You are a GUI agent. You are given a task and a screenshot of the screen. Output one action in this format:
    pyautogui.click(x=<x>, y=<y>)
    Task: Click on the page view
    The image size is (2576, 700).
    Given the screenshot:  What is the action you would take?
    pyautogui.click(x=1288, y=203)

--- Requirements ---
Rewrite every line of the rows above as a numbered list, dropping any blank lines.

--- Completed task ---
1. You are a GUI agent. You are given a task and a screenshot of the screen. Output one action in this format:
2.     pyautogui.click(x=<x>, y=<y>)
3.     Task: Click on the page view
4.     The image size is (2576, 700).
5.     Given the screenshot:  What is the action you would take?
6.     pyautogui.click(x=1288, y=203)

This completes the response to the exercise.